One night Rajkumar woke suddenly to the sound of a rhythmic creaking in the planks above, along with moans and gasps and urgent drawings of breath. But who could be up there with her? He had seen no one going in.
The next morning, Rajkumar saw a small, bespectacled, owl-like man climbing down the ladder that led to Ma Cho’s room. The stranger was dressed in European clothes: a shirt, trousers, and a pith hat. Subjecting Rajkumar to a grave and prolonged regard, the stranger ceremoniously raised his hat. ‘How are you?’ he said. ‘Kaisa hai? Sub kuchh theek-thaak?’

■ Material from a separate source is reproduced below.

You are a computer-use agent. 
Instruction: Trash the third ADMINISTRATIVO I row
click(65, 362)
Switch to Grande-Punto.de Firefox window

Rajkumar understood the words perfectly well—they were what he might have expected an Indian to say—but his mouth still dropped open in surprise. Since coming to Mandalay he had encountered many different kinds of people, but this stranger belonged with none of them. His clothes were those of a European and he seemed to know Hindustani—and yet the cast of his face was neither that of a
white man nor an Indian. He looked, in fact, to be Chinese.
Smiling at Rajkumar’s astonishment, the man doffed his hat again, before disappearing into the bazaar.

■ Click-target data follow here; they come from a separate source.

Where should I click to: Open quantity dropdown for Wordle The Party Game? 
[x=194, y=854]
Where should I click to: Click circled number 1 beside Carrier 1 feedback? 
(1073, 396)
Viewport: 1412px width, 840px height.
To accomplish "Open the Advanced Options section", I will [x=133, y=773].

‘Who was that?’ Rajkumar said to Ma Cho when she came down the ladder.
The question evidently annoyed her and she glared at him to make it clear that she would prefer not to answer. But Rajkumar’s curiosity was aroused now, and he persisted. ‘Who was that, Ma Cho? Tell me.’
‘That is . . .’ Ma Cho began to speak in small, explosive bursts, as though her words were being produced by upheavals in her belly. ‘That is . . . my teacher . . . my Sayagyi.’
‘Your teacher?’
‘Yes . . . He teaches me . . . He knows about many things . . .’
‘What things?’
‘Never mind.’
‘Where did he learn to speak Hindustani?’
‘Abroad, but not in India . . . he’s from somewhere in Malaya. Malacca I think. You should ask him.’
‘What’s his name?’
‘It doesn’t matter. You will call him Saya, just as I do.’
‘Just Saya?’
‘Saya John.’ She turned on him in exasperation. ‘That’s what we all call him. If you want to know any more, ask him yourself.’
Reaching into her cold cooking fire, she drew out a handful of ash and threw it at Rajkumar. ‘Who said you could sit here talking all morning, you half-wit kalaa? Now you get busy with your work.’
There was no sign of Saya John that night or the next.
‘Ma Cho,’ said Rajkumar, ‘what’s happened to your teacher? Why hasn’t he come again?’
Ma Cho was sitting at her fire, frying baya-gyaw. Peering into the hot oil, she said shortly, ‘He’s away.’
‘Where?’
‘In the jungle . . .’
‘The jungle? Why?’
‘He’s a contractor. He delivers supplies to teak camps. He’s away most of the time.’ Suddenly the ladle dropped from her grasp and she buried her face in her hands.